09-23, 09:45–10:15 (Europe/Rome), Hall A+B
Multi-tenant cloud environments demand secure and cost-effective workload isolation. Single Root I/O Virtualization (SR-IOV) tackles this challenge by extending PCI multifunction's capabilities. It introduces lightweight and isolated "virtual functions (VFs)" managed by a central "physical function (PF)". A PF exposes interfaces to configure the device for specific scenarios and optimize resource allocation.
For example, SR-IOV-enabled network interfaces can create VFs representing virtual network interfaces. This allows a host to assign VFs to guest VMs and configure the offloading of packet switching with the PF, minimizing network virtualization overhead.
However, current SR-IOV utilization is limited because the controllability of SR-IOV is not exposed to guests. We propose emulating SR-IOV on QEMU and integrating it with vDPA to grant guests control over SR-IOV while offloading the data path.

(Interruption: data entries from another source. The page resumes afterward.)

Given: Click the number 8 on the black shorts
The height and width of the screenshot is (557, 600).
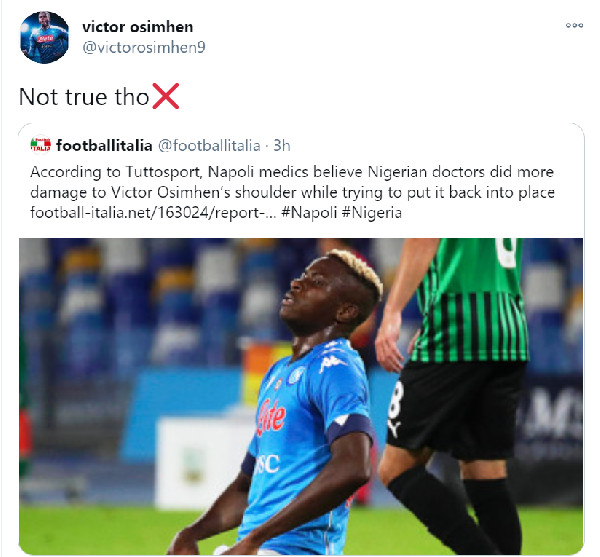Looking at the screenshot, I should [x=396, y=401].
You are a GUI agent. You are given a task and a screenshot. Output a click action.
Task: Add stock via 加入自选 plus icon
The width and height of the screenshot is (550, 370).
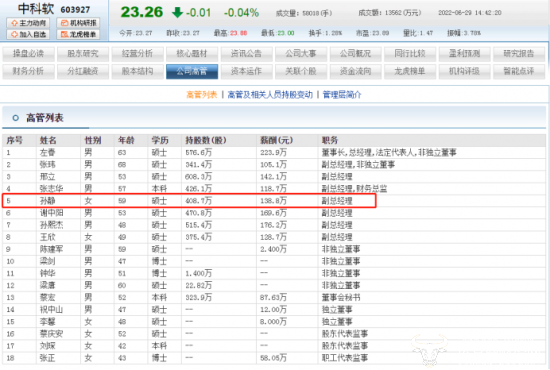coord(28,34)
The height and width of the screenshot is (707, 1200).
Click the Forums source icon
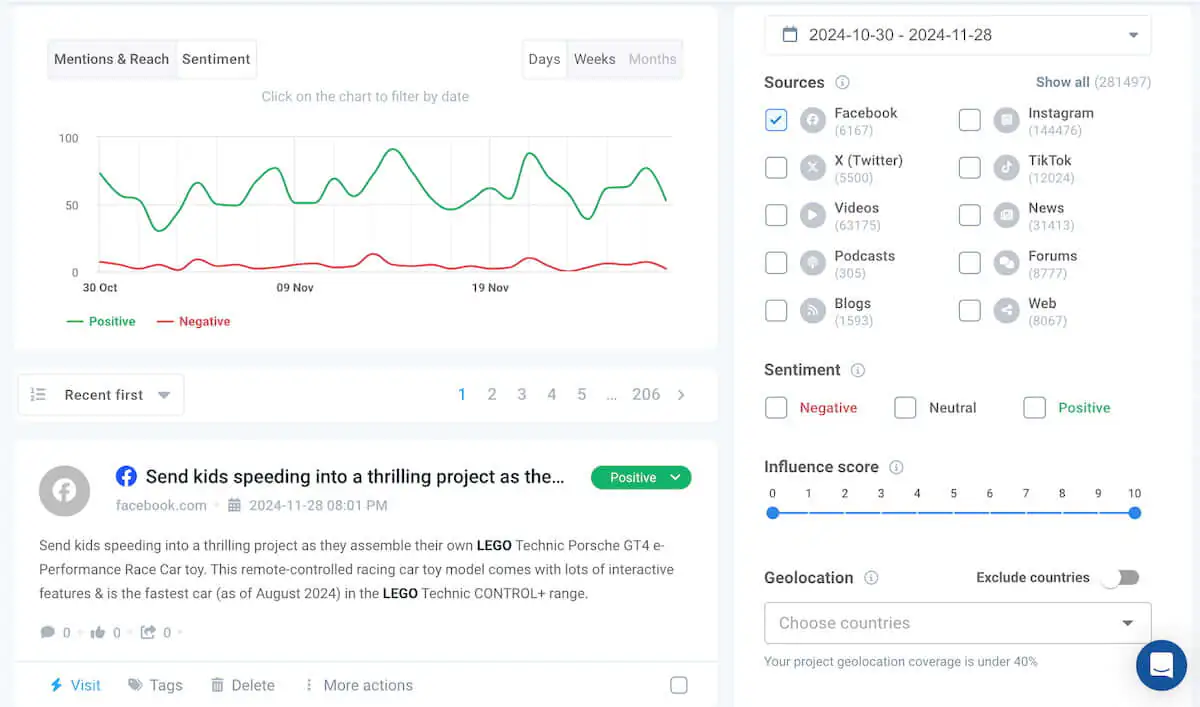1006,263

To showcase the effectiveness of this approach, we'll present a detailed performance benchmark using a PoC that offloads network containerazation on the guest. We'll also introduce a design for SR-IOV emulation that provides packet-switching configurability, further motivating its adoption.
Next, we describe the current development status of SR-IOV emulation on QEMU. QEMU already includes some SR-IOV device implementations, but they are based on physical designs, limiting flexibility, and lack datapath offloading. We're addressing this by developing an SR-IOV feature for virtio-net devices, which is fully configurable and enables integration with vDPA. While we leverage QEMU's existing PCI multifunction mechanism to support configuration flexibility, SR-IOV emulation presents unique implementation challenges that we'll discuss as well. The new SR-IOV feature in virtio-net will be valuable for immediate testing and serve as a foundation for the future development of practical SR-IOV designs.
Yui Washizu works for NTT (Nippon Telegraph and Telephone Corporation) Open Source Software Center,
where she has been in charge of research and development in system software for several years.
Her main focus is high-performance virtual networking of Linux and Qemu, such as hardware offload.
She also discussed this feature at Netdev 0x17, a conference for Linux network developers, with a presentation titled "Unleashing SR-IOV Offload on Virtual Machines."
Akihiko Odaki, a Ph.D. candidate at the University of Tokyo, is passionate about designing faster processors. His research focuses on processor microarchitecture, specifically using QEMU to analyze RISC-V programs and optimize processor designs for their execution speed.
He is also a software engineer at Daynix Computing, Ltd., and his contribution to the development of the TCG plugin’s register reading feature was supported by the company. His primary focus at the company is QEMU's networking subsystem. Notably, he is the maintainer of igb, a critical component that emulates an Intel network interface card with advanced virtualization capabilities. Akihiko's interests extend beyond networking and include macOS support, Asahi Linux (a port of Linux for Apple Silicon) support, and para-virtualized graphics.